Setting up a virtuoso-opensource server to mirror DBnary data

Contents

This post details the steps necessary to install virtuoso server and bulk load wiktionary data. You’ll have to adapt for you own settings.

Download and Compile virtuoso-opensource

First, you’ll have to install several development libraries (this is for Debian):

sudo aptitude install autoconf autoheader automake bison flex gawk gperf libtool build-essential autotools-dev 
sudo aptitude install libssl-dev libxml2 libxml2-dev imagemagick libreadline-dev libldap-dev libmagickwand5 libmagickwand-dev libwbxml2-dev libwbxml2-0

Then, clone dbpedia and virtuoso-opensource git repo, setup the i18n version of dbpedia (not sure this is really useful…), configure, make, make install, pour coffee…
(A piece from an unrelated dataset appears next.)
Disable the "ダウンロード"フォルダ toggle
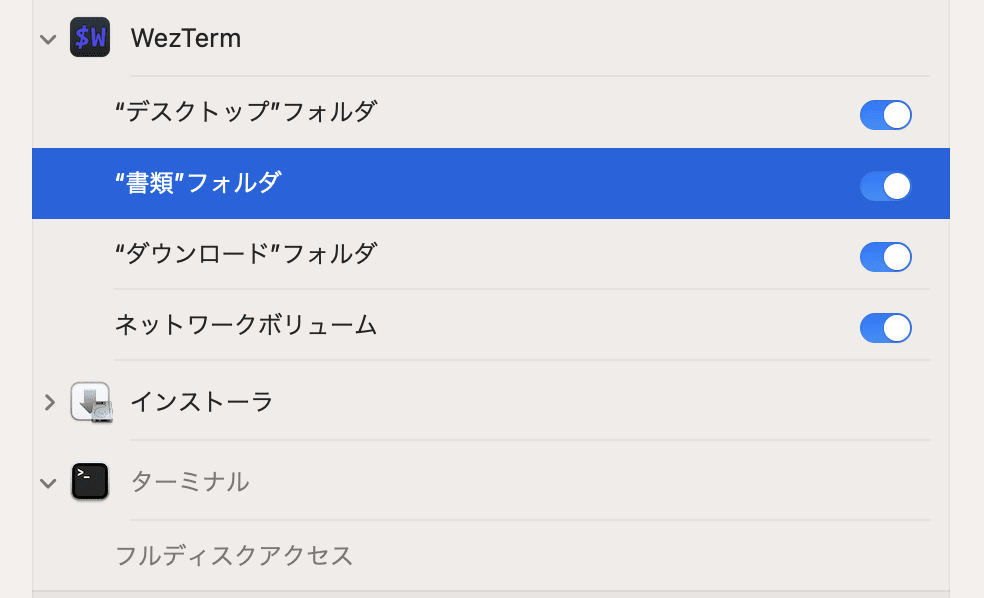 coord(885,256)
git clone https://github.com/dbpedia/dbpedia-vad-i18n
git clone git://github.com/openlink/virtuoso-opensource.git
cd virtuoso-opensource/
git checkout develop/7
cd binsrc/
mv dbpedia dbpedia.orig
cp -r ../../dbpedia-vad-i18n/dbpedia .
./autogen.sh
CFLAGS="-O2 -m64"
export CFLAGS
cd ..
./configure --prefix=/opt/virtuoso-opensource --with-readline --enable-dbpedia-vad --enable-fct-vad --enable-rdfmappers-vad --with-port=2222
make
sudo make install

The option with-port=2222 is to be used if you compile a new version of virtuoso while another instance is already running with default settings.

Patch virtuoso facetted browser if necessary

Display labels for all languages

By default, the description.vsp program installed by default in virtuoso does not display the literal strings that are in a language which is not the language of the user.
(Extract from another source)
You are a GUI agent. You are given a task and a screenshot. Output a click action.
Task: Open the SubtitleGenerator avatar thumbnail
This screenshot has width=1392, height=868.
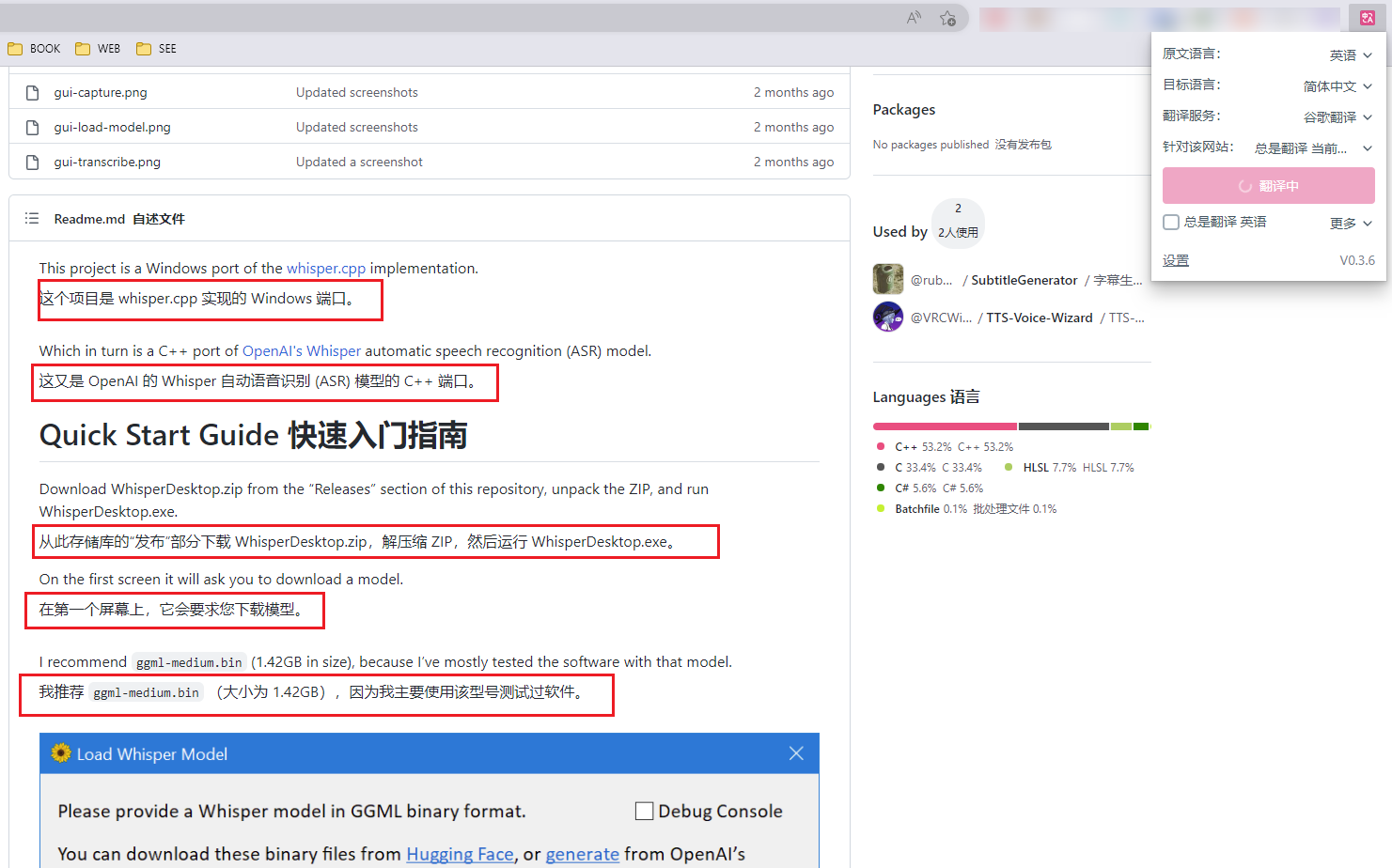coord(887,278)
The language of the user is either taken from the HTTP header (Accept-Language) or from the url (lang=xx in url get arguments). A value of “*” will display all languages.
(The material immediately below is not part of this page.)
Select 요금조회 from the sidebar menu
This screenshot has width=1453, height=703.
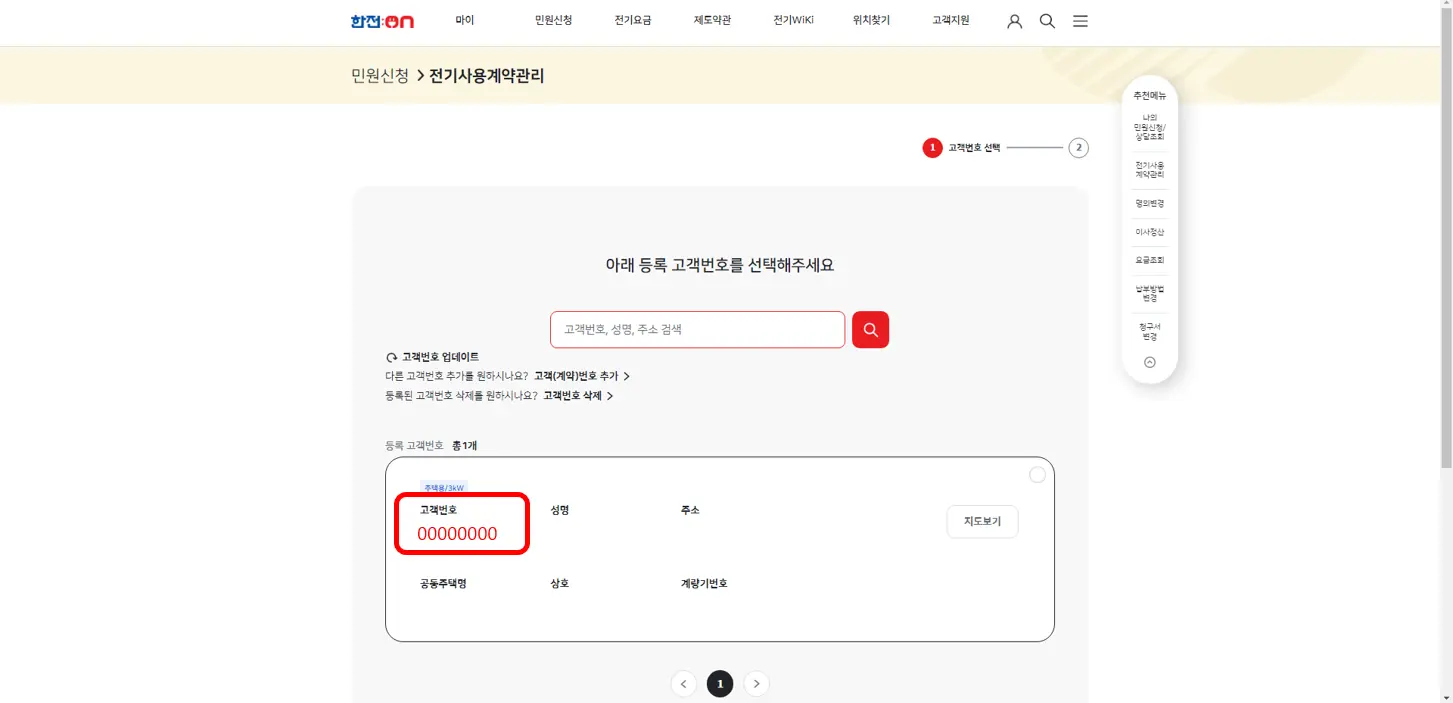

This is inconvenient when using this linked data viewer for multilingual dictionary data (as in dbnary). Hence you have to modify this part of description.vsp page.

To force virtuoso to display all languages, you can patch the binsrc/b3s/rdfdesc/description.vsp file.

Find the part that tries to get the language of the user \u2014 something like:

 langs := http_request_header_full (lines, 'Accept-Language', 'en');
 ua := http_request_header (lines, 'User-Agent');
 all_langs := b3s_get_lang_acc (lines);
 lang_parm := get_keyword ('lang', params, '');
 if (length (lang_parm))
 {
 all_langs := vector (lang_parm, 1.0);
 langs := lang_parm;
 }

Add the following lines just before the “if (length (lang_parm))”:

-- GS: force all language strings to be displayed
lang_parm := '*';

Alternatively, you may edit the file after server deployment by using the DAV browser to navigate to file DAV/VAD/fct/rdfdesc and edit the file named “description.vsp”

Fix some remaining encoding issues

DBnary uses IRI negotiation. This allows to use international characters inside node names in RDF (aka. URI/IRI). However, facetted browser is not really tolerant to such use.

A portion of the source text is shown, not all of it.